| WHAT TO DO |
Below are lines of data, and only some are wanted. Please repeat exactly those from the line that has "Screen dimensions: 1024x453" through the line that has "This screenshot has width=2048, height=1536.".

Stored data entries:
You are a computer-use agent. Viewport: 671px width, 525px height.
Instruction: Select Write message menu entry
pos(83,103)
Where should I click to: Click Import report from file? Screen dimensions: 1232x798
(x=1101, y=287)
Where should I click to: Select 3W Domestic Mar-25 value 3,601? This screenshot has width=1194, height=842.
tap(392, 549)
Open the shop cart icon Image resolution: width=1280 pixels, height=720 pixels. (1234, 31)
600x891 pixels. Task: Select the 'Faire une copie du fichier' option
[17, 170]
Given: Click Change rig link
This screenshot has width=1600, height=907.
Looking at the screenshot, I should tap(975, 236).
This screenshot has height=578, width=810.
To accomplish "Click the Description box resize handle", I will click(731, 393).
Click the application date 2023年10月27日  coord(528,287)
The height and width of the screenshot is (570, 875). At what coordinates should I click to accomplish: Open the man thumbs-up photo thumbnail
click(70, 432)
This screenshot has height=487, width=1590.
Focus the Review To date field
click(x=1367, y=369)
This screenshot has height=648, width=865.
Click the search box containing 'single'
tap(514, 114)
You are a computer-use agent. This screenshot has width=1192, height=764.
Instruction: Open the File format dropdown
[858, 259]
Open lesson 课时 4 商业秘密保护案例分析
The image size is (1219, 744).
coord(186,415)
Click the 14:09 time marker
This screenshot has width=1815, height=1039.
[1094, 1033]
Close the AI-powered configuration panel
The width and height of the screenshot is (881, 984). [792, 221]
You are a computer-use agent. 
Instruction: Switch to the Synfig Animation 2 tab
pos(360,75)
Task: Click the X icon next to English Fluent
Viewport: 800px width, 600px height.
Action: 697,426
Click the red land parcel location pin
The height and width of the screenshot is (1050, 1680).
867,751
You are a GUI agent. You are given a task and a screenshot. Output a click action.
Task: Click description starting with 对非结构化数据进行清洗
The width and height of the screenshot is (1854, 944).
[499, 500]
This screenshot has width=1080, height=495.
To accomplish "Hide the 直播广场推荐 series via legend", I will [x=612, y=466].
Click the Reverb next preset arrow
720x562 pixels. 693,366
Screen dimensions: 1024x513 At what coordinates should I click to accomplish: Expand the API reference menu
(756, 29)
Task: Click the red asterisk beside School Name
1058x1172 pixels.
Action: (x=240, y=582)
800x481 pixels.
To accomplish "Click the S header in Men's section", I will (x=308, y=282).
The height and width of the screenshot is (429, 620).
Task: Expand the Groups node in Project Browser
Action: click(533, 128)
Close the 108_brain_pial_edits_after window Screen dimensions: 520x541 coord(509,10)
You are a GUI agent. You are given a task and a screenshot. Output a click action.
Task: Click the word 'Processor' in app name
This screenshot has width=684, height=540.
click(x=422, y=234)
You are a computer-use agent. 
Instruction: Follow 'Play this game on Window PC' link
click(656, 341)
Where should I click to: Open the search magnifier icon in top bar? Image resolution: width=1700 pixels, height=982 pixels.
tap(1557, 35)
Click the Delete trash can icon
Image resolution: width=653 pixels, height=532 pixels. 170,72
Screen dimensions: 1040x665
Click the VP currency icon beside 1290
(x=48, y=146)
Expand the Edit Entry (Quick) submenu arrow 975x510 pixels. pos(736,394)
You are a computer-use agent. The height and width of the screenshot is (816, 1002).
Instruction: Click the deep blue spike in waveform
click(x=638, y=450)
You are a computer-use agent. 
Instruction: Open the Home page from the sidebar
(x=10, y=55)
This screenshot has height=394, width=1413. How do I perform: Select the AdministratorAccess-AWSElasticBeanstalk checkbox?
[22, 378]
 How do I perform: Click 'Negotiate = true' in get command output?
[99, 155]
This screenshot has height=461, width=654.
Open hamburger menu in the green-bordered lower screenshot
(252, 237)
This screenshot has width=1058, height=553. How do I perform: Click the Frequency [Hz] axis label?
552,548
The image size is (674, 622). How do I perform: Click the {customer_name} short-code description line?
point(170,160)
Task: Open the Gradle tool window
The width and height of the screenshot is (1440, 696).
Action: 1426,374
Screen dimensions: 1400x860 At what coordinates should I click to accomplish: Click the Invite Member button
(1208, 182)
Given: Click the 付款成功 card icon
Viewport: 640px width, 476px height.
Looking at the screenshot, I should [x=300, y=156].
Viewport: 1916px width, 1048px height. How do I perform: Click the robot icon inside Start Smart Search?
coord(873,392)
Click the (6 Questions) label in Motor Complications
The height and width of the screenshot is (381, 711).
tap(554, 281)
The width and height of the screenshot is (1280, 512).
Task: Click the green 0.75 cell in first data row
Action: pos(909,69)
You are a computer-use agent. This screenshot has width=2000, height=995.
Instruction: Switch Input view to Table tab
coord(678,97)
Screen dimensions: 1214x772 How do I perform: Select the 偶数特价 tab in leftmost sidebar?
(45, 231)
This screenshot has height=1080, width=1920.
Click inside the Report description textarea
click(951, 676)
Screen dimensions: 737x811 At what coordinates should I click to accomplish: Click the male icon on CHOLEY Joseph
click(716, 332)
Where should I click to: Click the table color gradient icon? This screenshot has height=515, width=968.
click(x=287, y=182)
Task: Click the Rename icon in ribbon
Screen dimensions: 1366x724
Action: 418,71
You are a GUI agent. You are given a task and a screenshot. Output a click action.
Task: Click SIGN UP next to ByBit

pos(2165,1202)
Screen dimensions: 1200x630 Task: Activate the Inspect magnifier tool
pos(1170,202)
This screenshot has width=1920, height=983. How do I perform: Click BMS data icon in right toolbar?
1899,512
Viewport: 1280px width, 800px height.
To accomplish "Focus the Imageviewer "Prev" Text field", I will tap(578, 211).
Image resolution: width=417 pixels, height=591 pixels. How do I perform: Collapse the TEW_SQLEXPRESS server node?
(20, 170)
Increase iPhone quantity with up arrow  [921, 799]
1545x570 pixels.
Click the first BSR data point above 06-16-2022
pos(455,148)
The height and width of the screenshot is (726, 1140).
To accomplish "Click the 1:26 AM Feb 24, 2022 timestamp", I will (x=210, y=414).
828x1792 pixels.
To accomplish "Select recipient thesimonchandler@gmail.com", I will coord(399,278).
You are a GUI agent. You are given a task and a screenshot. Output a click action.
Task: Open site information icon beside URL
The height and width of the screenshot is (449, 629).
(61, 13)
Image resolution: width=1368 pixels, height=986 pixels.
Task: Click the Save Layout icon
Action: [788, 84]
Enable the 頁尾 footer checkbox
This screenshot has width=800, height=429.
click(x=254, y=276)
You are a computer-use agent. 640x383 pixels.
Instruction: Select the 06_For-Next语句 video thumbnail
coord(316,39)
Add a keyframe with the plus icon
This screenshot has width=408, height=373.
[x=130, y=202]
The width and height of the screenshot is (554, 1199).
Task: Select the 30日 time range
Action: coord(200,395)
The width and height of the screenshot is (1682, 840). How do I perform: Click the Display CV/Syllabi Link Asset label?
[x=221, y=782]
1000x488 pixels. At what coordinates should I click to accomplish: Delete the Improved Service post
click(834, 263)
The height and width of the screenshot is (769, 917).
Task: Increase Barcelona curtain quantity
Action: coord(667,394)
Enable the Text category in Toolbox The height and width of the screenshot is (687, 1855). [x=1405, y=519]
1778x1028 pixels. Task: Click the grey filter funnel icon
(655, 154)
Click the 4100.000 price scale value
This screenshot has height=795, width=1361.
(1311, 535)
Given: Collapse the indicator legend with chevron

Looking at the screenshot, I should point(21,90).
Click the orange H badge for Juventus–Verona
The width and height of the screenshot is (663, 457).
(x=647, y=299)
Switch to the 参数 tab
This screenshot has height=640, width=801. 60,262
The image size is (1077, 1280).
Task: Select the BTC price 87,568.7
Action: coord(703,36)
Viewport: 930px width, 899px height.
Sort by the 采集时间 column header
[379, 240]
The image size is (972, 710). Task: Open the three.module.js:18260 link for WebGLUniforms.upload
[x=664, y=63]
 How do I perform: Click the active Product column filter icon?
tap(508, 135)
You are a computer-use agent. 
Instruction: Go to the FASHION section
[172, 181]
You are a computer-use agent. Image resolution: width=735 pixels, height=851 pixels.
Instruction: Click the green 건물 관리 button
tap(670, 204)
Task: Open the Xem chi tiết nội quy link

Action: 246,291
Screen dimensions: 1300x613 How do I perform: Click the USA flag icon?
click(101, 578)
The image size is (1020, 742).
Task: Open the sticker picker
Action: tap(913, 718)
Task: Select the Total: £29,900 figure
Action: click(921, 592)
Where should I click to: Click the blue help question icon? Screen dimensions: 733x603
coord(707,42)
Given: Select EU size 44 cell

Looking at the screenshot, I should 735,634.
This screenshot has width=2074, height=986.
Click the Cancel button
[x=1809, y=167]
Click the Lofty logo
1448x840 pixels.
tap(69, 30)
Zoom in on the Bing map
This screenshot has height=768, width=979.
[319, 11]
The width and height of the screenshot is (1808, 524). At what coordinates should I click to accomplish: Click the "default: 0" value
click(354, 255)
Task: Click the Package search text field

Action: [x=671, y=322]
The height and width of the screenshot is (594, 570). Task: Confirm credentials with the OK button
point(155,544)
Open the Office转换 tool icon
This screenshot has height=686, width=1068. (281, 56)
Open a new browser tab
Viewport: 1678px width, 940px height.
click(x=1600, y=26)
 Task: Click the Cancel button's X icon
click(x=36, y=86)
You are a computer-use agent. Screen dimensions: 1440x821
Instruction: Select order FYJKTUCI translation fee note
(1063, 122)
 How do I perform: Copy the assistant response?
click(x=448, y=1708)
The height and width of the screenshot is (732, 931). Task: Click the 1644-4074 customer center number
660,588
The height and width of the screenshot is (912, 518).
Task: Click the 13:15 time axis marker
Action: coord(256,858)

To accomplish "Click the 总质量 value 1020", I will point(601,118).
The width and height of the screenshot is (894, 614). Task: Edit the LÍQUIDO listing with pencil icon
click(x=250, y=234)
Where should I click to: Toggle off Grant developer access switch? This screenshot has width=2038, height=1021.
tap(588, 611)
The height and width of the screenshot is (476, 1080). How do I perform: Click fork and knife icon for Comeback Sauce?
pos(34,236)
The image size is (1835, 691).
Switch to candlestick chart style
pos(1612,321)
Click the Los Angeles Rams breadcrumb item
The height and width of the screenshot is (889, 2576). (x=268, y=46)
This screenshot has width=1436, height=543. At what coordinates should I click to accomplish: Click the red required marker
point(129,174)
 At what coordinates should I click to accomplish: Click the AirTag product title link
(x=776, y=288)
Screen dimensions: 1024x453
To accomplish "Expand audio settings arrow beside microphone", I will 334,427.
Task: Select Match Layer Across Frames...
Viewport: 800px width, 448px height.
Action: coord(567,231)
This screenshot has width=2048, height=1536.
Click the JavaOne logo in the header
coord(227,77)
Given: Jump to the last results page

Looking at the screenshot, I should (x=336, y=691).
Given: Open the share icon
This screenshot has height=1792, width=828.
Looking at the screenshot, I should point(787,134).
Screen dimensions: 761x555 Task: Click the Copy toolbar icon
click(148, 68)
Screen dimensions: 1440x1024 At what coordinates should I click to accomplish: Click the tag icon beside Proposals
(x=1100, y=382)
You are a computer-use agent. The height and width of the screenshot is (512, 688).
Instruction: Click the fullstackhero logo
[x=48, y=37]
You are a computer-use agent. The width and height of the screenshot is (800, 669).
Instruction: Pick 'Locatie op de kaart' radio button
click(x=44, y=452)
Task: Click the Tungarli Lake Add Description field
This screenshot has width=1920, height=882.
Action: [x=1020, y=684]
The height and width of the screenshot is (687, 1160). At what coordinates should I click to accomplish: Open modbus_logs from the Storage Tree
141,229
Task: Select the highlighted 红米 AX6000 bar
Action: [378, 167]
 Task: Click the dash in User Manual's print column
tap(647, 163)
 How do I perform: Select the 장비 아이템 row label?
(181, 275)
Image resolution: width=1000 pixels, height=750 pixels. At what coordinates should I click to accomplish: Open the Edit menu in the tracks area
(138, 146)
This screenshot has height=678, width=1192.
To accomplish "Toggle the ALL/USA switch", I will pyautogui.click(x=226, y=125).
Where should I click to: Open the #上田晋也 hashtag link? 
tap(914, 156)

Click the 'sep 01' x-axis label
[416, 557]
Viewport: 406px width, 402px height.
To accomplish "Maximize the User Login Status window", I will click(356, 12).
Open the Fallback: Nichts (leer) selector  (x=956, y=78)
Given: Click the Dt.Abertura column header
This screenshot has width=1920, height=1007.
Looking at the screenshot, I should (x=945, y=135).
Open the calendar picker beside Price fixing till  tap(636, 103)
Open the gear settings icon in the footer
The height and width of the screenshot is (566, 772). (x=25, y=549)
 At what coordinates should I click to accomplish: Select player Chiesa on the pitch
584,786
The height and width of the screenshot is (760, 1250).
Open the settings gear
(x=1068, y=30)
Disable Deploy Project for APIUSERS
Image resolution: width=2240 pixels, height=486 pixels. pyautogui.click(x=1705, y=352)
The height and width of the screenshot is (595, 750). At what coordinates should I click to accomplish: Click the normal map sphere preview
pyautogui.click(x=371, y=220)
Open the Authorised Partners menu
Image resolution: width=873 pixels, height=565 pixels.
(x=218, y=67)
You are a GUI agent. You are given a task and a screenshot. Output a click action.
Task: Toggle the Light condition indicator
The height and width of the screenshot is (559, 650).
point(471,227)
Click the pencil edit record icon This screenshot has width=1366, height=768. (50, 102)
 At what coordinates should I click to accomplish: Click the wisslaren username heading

| RESULT OF THE EXERCISE |
Screen dimensions: 1024x453
To accomplish "Expand audio settings arrow beside microphone", I will 334,427.
Task: Select Match Layer Across Frames...
Viewport: 800px width, 448px height.
Action: coord(567,231)
This screenshot has width=2048, height=1536.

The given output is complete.